The petitioner has challenged the impugned action on the following grounds:

(i) the order of cancellation of CDEC is violative of the principles of natural justice, inasmuch as, it has been held guilty of the allegations which did not form part of the show cause notice;
(ii) the impugned decision suffers from lack of authority, inasmuch as, the notification dated 1.3.1988 does not contain any provision for cancellation CDEC and, even if the power of cancellation is treated as implicit in the power of grant of CDEC, the same cannot be exercised after lapse of 6 years from the date of grant;
(iii) the installation certificate Annexure P.6 issued by respondent No. 1 should be treated as conclusive proof of the fact that the petitioner has complied with the conditions subject to which CDEC was issued;

6. In support of the second ground of challenge, Shri Sarin argued that the impugned decision should be declared as nullity because the notification dated 1.3.1988 does not provide for withdrawal of CDEC. He further argued that even if the Court comes to the conclusion that the power to grant CDEC includes the power to withdraw the same, the action taken by the respondents after 6 years of the issuance of CDEC should be declared as unreasonable and violative of the petitioner's fundamental right guaranteed under Articles 14 and 21 of the Constitution of India.
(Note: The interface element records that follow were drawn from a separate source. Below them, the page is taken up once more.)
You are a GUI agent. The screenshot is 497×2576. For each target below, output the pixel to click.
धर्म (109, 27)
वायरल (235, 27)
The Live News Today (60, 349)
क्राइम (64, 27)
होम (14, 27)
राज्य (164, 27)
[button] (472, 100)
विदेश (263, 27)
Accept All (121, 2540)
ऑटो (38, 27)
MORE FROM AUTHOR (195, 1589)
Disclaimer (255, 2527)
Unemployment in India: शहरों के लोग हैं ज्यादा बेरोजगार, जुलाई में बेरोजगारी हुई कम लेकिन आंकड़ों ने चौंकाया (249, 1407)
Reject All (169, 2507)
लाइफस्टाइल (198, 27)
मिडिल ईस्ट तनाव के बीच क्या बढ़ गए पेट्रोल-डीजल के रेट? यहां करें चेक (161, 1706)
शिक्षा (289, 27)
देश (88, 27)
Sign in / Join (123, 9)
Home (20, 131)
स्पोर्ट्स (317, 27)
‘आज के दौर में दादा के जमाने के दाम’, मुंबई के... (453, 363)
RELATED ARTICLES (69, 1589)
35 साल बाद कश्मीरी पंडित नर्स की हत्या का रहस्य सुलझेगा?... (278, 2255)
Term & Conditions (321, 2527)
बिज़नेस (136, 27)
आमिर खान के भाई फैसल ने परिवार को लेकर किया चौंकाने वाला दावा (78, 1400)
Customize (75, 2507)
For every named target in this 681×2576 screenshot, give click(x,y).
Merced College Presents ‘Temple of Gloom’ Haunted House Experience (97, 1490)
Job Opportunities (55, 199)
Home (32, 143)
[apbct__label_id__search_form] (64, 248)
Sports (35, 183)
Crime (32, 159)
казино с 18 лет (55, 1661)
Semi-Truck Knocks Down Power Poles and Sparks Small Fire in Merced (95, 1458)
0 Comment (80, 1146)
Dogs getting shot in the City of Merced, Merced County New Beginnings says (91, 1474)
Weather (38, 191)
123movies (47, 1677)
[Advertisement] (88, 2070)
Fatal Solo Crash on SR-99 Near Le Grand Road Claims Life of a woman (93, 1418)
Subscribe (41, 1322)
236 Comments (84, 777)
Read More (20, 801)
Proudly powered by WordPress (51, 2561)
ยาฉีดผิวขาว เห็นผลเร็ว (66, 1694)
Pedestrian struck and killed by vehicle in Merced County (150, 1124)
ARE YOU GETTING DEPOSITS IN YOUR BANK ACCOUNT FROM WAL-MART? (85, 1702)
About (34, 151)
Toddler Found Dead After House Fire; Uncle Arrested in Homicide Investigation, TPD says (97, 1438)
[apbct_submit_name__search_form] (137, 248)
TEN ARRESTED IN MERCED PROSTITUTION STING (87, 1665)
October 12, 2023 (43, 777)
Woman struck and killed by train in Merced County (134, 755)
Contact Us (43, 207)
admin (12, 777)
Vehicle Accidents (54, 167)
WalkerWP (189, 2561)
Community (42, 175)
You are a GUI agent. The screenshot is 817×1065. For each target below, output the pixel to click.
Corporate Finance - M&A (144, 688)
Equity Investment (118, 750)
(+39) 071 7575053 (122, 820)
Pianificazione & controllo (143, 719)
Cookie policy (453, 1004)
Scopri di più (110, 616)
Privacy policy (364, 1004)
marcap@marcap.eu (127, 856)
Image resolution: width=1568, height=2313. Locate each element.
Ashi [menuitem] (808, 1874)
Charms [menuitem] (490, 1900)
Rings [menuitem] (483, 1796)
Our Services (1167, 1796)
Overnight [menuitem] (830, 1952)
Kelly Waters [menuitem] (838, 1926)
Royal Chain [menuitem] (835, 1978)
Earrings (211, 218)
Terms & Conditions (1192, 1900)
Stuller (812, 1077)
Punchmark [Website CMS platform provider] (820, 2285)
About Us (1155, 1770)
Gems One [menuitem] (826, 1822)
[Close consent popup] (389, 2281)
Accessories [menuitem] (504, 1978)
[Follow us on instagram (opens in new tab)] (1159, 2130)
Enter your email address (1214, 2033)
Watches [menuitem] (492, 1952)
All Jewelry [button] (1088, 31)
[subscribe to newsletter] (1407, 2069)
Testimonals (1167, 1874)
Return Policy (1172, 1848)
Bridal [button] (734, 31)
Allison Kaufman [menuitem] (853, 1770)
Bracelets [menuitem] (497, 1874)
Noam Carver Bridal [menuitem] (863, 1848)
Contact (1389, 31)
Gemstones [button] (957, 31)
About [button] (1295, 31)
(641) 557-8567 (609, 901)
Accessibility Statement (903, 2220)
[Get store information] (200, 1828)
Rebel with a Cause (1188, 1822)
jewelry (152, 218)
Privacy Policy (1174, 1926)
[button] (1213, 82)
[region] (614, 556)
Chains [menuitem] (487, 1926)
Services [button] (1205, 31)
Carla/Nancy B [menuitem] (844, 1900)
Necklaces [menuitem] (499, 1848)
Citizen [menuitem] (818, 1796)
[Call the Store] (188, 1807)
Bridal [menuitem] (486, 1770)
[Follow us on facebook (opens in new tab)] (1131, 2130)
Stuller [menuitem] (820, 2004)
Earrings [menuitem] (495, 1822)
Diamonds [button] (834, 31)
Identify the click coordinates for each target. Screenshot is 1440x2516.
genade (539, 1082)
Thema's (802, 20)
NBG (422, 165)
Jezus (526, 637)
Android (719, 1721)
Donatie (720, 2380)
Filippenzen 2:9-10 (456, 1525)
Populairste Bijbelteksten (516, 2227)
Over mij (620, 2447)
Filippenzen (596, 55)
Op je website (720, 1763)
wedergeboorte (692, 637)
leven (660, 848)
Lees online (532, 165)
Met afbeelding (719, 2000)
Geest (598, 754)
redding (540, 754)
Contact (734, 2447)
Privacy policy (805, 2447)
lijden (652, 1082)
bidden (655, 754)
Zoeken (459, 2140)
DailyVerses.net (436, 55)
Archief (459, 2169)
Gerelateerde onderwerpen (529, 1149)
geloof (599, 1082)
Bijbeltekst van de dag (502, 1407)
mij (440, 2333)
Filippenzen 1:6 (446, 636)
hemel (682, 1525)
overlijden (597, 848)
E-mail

According to the learned Counsel, 3 years should be treated as the outer limit within which the competent authority could exercise the implied power of cancellation of CDEC. In our opinion, there is no substance in this argument of the learned Counsel. No doubt, the notification dated 1.3.1988 does not contain an express provision for cancellation/withdrawal of CDEC but this is not sufficient to denude the competent authority of its power to cancel CDEC on the ground of non-compliance of the conditions subject to which the same was granted. In our opinion, the power vested in the competent authority to grant CDEC includes the power to withdraw the same. The view of ours is in consonance with the settled principle of law that the power vested in the public authority to do a particular thing includes the power to undo.